** Opening Exercise material block **
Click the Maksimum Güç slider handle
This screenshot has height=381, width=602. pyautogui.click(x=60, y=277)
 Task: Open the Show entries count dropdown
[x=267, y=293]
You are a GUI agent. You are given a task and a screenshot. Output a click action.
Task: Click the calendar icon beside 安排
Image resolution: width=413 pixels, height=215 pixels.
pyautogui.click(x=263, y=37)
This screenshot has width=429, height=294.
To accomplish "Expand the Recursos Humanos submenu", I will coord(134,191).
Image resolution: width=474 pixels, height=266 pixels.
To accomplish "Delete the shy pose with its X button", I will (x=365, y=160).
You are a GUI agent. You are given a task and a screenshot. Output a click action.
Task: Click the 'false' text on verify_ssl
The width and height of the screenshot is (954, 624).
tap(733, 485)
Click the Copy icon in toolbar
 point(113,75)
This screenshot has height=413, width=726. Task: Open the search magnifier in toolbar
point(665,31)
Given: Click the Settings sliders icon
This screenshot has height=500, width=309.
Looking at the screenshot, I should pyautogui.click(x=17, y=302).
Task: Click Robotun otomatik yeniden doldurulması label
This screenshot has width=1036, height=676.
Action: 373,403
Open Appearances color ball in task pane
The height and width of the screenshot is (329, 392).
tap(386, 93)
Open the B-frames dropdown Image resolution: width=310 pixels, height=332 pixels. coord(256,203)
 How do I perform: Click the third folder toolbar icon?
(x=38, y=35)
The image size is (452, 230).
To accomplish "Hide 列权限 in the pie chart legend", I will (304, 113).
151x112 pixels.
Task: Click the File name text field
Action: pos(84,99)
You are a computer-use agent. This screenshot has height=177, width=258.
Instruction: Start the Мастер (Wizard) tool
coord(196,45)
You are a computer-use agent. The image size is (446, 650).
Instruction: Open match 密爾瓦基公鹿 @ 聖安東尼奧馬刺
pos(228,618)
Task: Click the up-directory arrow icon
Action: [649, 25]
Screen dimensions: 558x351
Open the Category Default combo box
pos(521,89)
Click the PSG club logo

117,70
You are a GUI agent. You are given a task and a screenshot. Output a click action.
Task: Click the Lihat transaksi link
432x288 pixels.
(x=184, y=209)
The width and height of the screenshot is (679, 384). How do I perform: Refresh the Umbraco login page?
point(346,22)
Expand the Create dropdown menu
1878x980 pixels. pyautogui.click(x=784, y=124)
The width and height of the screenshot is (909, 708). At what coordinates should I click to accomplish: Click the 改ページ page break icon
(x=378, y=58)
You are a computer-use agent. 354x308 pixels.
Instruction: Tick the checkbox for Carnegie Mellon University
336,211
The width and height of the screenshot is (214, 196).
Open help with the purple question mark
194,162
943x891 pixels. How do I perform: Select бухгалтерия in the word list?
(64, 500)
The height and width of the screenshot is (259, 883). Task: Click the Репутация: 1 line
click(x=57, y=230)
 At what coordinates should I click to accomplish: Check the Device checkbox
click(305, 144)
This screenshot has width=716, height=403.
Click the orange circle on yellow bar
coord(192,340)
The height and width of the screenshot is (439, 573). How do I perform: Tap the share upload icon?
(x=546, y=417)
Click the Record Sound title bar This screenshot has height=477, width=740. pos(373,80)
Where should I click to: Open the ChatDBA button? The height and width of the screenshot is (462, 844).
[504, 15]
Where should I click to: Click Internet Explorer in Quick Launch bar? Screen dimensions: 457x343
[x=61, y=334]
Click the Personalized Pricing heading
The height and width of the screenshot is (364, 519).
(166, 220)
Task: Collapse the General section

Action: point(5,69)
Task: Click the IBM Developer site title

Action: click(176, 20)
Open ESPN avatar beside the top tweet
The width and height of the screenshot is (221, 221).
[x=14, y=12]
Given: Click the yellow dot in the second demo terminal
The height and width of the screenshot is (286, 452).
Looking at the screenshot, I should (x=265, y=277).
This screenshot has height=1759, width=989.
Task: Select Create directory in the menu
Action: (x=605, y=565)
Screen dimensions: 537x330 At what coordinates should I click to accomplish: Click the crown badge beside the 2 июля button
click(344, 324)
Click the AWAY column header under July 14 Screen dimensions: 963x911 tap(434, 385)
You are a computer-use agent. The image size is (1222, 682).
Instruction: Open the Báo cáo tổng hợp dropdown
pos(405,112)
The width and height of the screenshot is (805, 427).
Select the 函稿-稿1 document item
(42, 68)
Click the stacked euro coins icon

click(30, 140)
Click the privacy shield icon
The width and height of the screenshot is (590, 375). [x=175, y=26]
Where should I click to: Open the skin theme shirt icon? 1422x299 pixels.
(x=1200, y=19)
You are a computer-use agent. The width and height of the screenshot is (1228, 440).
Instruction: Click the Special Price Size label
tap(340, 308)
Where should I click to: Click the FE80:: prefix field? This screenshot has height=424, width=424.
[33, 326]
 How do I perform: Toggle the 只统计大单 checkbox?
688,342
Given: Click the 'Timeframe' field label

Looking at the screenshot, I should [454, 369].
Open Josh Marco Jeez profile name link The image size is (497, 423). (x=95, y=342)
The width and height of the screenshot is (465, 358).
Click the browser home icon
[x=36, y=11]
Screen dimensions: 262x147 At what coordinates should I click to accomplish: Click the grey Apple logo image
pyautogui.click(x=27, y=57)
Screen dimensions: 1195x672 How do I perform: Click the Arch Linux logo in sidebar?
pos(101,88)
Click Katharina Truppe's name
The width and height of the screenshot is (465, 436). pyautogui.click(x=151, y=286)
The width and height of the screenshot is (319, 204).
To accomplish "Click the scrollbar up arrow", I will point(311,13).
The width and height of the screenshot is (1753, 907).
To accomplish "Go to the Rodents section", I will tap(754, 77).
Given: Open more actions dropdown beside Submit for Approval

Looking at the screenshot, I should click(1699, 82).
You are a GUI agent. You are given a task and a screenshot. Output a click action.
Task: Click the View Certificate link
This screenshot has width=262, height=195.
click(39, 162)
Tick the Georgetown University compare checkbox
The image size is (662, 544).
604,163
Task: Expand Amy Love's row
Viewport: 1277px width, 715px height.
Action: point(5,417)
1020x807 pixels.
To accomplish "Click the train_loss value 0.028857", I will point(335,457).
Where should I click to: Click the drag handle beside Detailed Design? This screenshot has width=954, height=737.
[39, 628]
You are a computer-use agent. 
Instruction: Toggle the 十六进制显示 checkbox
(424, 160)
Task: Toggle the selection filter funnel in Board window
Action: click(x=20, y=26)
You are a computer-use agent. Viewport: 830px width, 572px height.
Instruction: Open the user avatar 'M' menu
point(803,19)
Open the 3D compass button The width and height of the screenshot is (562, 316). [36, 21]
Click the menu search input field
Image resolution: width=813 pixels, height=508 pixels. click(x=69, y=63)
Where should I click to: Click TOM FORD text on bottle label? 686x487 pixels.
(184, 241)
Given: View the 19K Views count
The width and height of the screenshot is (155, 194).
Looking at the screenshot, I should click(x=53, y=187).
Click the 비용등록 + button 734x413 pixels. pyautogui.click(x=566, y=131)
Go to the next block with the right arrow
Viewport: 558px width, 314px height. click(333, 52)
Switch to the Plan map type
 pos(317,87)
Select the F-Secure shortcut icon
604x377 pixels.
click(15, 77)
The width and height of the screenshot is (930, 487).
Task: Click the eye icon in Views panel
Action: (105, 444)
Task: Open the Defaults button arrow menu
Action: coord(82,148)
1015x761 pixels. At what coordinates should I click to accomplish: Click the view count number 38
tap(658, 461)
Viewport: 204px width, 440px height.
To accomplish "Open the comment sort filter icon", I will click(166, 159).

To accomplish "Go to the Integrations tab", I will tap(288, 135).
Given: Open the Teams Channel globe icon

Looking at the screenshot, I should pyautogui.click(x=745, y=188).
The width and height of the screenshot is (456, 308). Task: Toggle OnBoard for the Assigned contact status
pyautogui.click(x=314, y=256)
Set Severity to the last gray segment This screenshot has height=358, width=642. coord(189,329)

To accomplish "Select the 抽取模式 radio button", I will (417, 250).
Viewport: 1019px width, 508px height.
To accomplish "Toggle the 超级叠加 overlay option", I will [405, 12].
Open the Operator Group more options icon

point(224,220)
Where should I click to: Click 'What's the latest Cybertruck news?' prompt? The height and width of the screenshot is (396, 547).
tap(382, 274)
** Closing Exercise material block **
Exercise objective:
Select every line above that contains the word "computer", and copy it.

The answer:
You are a computer-use agent. This screenshot has height=177, width=258.
You are a computer-use agent. The image size is (446, 650).
You are a computer-use agent. 354x308 pixels.
You are a computer-use agent. The image size is (1222, 682).
You are a computer-use agent. The width and height of the screenshot is (1228, 440).
You are a computer-use agent. 
You are a computer-use agent. Viewport: 830px width, 572px height.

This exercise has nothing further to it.